* **Text extract**
============================================================
Christina Trevaskis: I actually think there's a misconception on writer's block. Yes, it exists. Yes, you get to the computer and you go, go, like, what are words? but the thing is, knowing that there's writer's block, the best thing that you can do is figure out why you have the writer's block. What is blocking you? is it something in your personal life that isn't letting you get to the words?
Is there something with the story that you are totally not getting, I had a fiction writer once, at a talk that she actually said writer's block is you not doing what your characters want you to do with their story. And she said, inevitably, when [00:21:00] I pushed through, I would have to go back to that point where I had the writer's block and write myself out of it again.
Like, okay, I understand now we got to go to the right, not the left. so she, she's firmly in that camp. I am in that camp of explaining writer's block as this. Have you ever been on a walk, in the shower, driving your car, doing the mundane, mowing the lawn, and you falling asleep at night. You're just about ready to go to bed and fall asleep and sleep.
And all of a sudden there's the most brilliant idea you've ever had. Like you're in the shower. I can't write it down. I'm on a walk. I can't write it down. That is because you have stepped away from it and are not thinking about it. Whatever it is that you're trying to figure out for whatever story you're trying to tell, that's the moment that the creativity comes through because you are not [00:22:00] strangling it to death.
You are free flowing. You are free thought. You are relaxed. You're hopefully not stressed when you're in the shower in the car on the walk. so those are the moments actually that the creativity comes in. Actually, here is the biggest takeaway, that I could give any writer, but most especially those doing it for the first time, the first draft just needs to be done because the magic happens in the second draft.
And the reason for that is, is you've got so much stress and pressure to get that draft done, to figure out the story, to work, work, work, that it isn't until you get to that second draft that you can actually take a breath. And then once you've taken that breath. You actually go into that second draft with, Oh [00:23:00] my god, I know what to do.
Oh my god, and I've got this idea. There are, I can't tell you how many of my clients, and in fact, I would actually have to sit here and ponder with all of the writers that I've ever worked with in my entire career, where that second draft didn't have moments of magic, that would not have been possible had they not written that first draft.
============================================================
* **Parts of the exercise**
- a) According to the writer's block transcript, in which draft does the magic happen?
- b) List every specific activity the writer's block transcript names as a moment when a brilliant idea can arrive.
- c) Please continue the writer's block transcript from its last sentence.

* **Source material**
============================================================
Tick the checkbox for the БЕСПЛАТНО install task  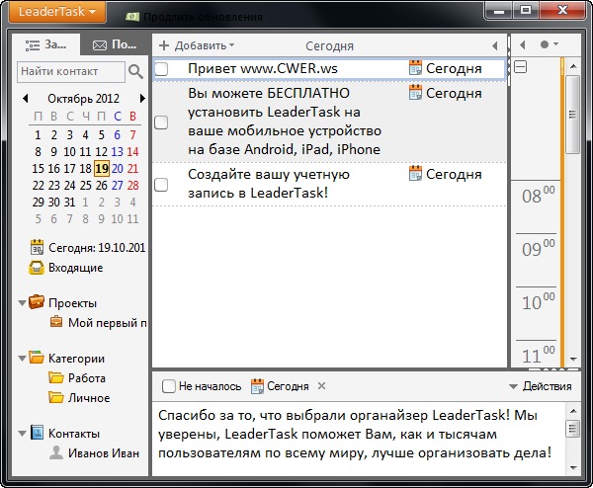pyautogui.click(x=162, y=122)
============================================================
* **Final results**
- a) The second draft.

- b) On a walk, in the shower, driving your car, mowing the lawn, falling asleep at night

- c)
So I think that's why a lot of writers say stuff like first draft just has to be done. You just need to build the structure or, that is you telling yourself the story. Because all it does is need to get the ideas just need to get on paper. It does need to be more than just an outline.
You do need to kind of figure out the story and work through it. But really, that second draft. is magical. I can't even count the number of times that working with authors and seeing that second draft and I'm reading [00:24:00] it going, Oh my God. Oh my God. This is so good. Oh my God.
I never would have thought of that. Oh my God. Oh, we talked about this and this is the direction she decided to go.
Wow. You know,
Matt Cassem: It's a third direction. It's something different than we talked about.
Christina Trevaskis: Exactly. Exactly. And that's And that's actually how I see my role as that developmental editor. I am there to just help them generate the ideas.
The ideas have to be theirs. we can discuss possible things that, okay, this isn't working, but what could you do instead, X, Y, Z. But the thing is, is that I always. Always allow them enough room to just fly with it, go with it, run with it take off, because they're all creative. They're all very passionate about what they do, and when they get back to that manuscript [00:25:00] and see what we've talked about, and they don't have the pressure of getting it done anymore They're now writing in the shower metaphorically, of course. Yeah But yeah, they now no longer have those constraints of I need to think I need to think I need to think I need to think It's not squeezed off.
So I think that's actually the biggest surprise to a lot of the, the clients that I work with is how much, more happens in that second draft. Everybody is under the understanding that the second draft is okay you're just honing it more, you're tweaking things and polishing it. No, no, no, no, no.
I actually believe that you do just as much work, but maybe even more work, but it's more creative work and more fun work than the first one. You're not bleeding. What is, what is the, who said that hands on the get your hands on a keyboard and bleed. [00:26:00] Hmm. I don't know. There's some famous, famous author and I'm not getting the quote quite right, but you're no longer bleeding on your keyboard is what I'm saying.
But yeah. Yeah. And I think that's why I'm so nerdy about editing is that I do. I love digging into that first draft. First draft is always hard. I give myself more time. To edit a first draft, because I do tend to, read in chunks here and there and not just, I can't, no, no, I, I'd exhaust myself if I tried to read four hours a day for how many, no, I have to take a step back.
But I think that's good because I contemplate too, is this the right thing? Okay. I've suggested this, is this the right thing? Because sometimes I don't know. I don't know if I'm making the right suggestion. I don't know if I'm doing the right thing. until I say it and they say, wow, yeah, that helped.
Matt Cassem: That's awesome.
Thinking about the industry and thinking about the, [00:27:00] the work that you do with the with the writers, like, how do you stay up to date with just the latest kind of trends, developments in the writing world? And how does that inform what you offer? Right. Well, the way that you do your work.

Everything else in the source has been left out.